Por: Reinaldo Spitaletta
Sombrero de mago

Ante la ley

Tal vez estemos entrando en los tiempos en que a un hombre, al que muchos han visto como una especie de general sin laberinto, o de deidad de farándula, o de superhéroe de cómic trasnochado, o de creador de fantoches que lo siguen como ovejas mansas a su pastor, o de servidor de una élite de banqueros y terratenientes, le estén llegando los momentos de la decadencia. Esa suerte de “profetica” forjador de desgracias para los más pobres (que a veces son los más creyentes en diosecitos de paja) da la impresión de estar entrando en la recta final de su rodada.

Alguien que ha concentrado tanto poder, sobre todo montado en un proyecto basado en la guerra, el miedo y el odio, también en el macartismo y los señalamientos temerarios, puede estar ahora al borde del abismo que él mismo labró. Da la idea de similitud con el personaje otoñal de una novela de García Márquez, que una vez preguntó qué horas son y le “habían contestado las que usted ordene, mi general”. La metáfora, en todo caso, no es gratuita.

Puede ser el momento del examen de un tiempo en que abundaron los terribles “falsos positivos”, en el que hubo muertos a granel con el espejismo funesto de haber sido “dados de baja” por ser presuntos guerrilleros, cuando no eran más que muchachos desempleados, sin apellidos de selectas estirpes, solo llevados al matadero porque había que justificar una aberrante “seguridad”, sí, la de unos pocos, los de una élite, porque las mayorías populares estaban sometidas a las miserias y desgracias producidas por los enviados del neoliberalismo. “No estarían cogiendo café”, se le oyó decir al hombre del “embrujo autoritario”.

Puede ser la hora de volver a examinar los días en que se legisló contra los trabajadores, a los que se sometió a la esclavitud, se les despojó de derechos conquistados y se les conculcaron garantías laborales. Puede ser la ocasión para evocar los tiempos del teflón, cuando nada lo afectaba. Y mientras sus subordinados iban a prisión, o al menos eran investigados por cohechos y otros delitos, el hombre pasaba de agache, sin mácula. Inodoro. Incoloro. Es hora de la memoria. De recordar las maniobras para el “articulito” reeleccionista y el trueque de notarías por votos, por ejemplo.

Quizá ya nadie recuerde la resistencia civil, popular, contra un “peajito social” y las marchas contra su entreguismo (soberanía nacional incluida) en su postración ante Washington en las suscripciones de los leoninos tratados de libre comercio, ni sus calificaciones de “buenos muchachos” a delincuentes y personas nada gratas. Es hora de poner en la picota las “chuzadas” a periodistas, magistrados, opositores, y de no olvidar tantos atentados contra estudiantes, profesores, empleados…

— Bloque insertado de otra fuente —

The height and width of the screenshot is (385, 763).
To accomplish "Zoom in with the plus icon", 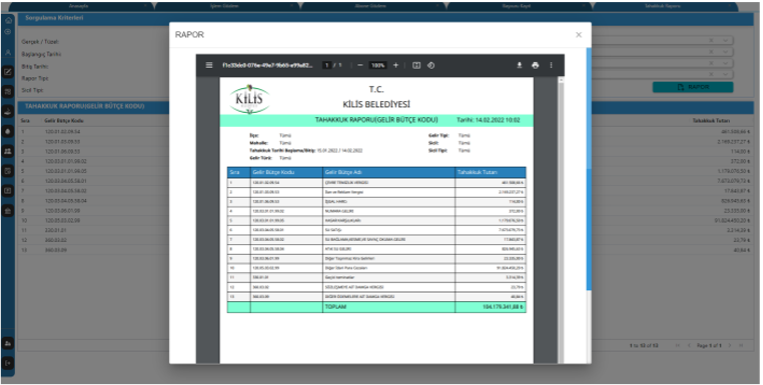I will 396,65.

El poder se ha ejercido en Colombia de modo sórdido. Aterrador. Los mandamases han tenido al país como una finca de pastoreo. Lo han rifado, subastado, puesto a sus pies como una alfombra sobre la cual se puede vomitar o como si fuera un par de chancletas (incluidas algunas de fabricación china). Y entre tanto señor feudal que ha manejado a su amaño la manoseada “patria” (término envilecido precisamente por los politiqueros), ha estado el denominado “señor de las sombras”. Puede ser el momento de acordarnos del profesor Alfredo Correa de Andréis o del alcalde de El Roble.

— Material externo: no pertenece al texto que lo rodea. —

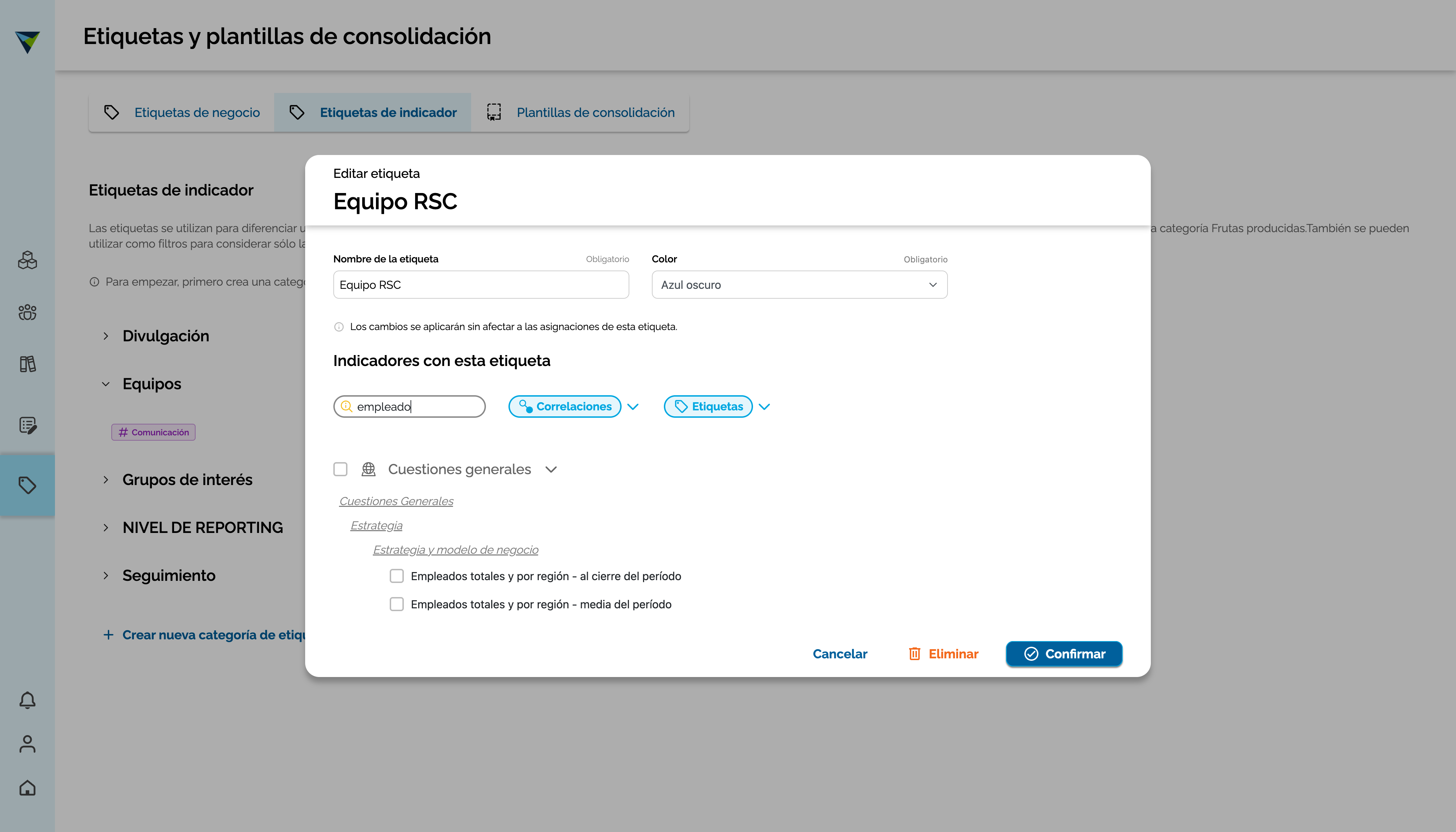Click the Confirmar button
This screenshot has height=832, width=1456.
click(1064, 654)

Los obnubilados seguidores de esta especie de brujo de pueblo, de “mesías” con gotitas de valeriana, siguen proclamando que “plomo es lo que hay” o hablan de “pelas” o siguen el mal ejemplo de su capataz de “te doy en la cara, marica”, y no falta el que haga “fiesta” con algún contradictor del “todopoderoso”. Aunque cada vez (una muestra fueron las lánguidas manifestaciones del domingo último) son menos los alienados por esa suerte de hipnosis de circo mediocre.

En cualquier caso, y ante el llamado a indagatoria que le ha oficializado la Corte Suprema de Justicia, es pertinente decir que nadie está “por encima de la ley” (tampoco debe estar por debajo). Que se juzgue en derecho. No lo llaman por estar “cogiendo café”, ni siquiera por haberle “colgado la lápida” a los que en su gobierno denominó “guerrilleros de civil”, “comunistas disfrazados”, “terroristas”. Lo llaman por manipulación de testigos.

Puede ser la hora de no olvidar a los millones de desplazados que causó su gobierno, ni la parapolítica, ni la enorme corrupción (Agro Ingreso Seguro, la yidispolítica, Carimagua y un largo etcétera) ni otras ignominias. De su comportamiento oficial como mandatario se espera el juicio de la historia (que no lo absolverá). El hombre parece estar deshojándose, como el personaje de García Márquez que en medio de un reguero de hojas amarillas supo que no volvería a ser el dueño de todo su poder.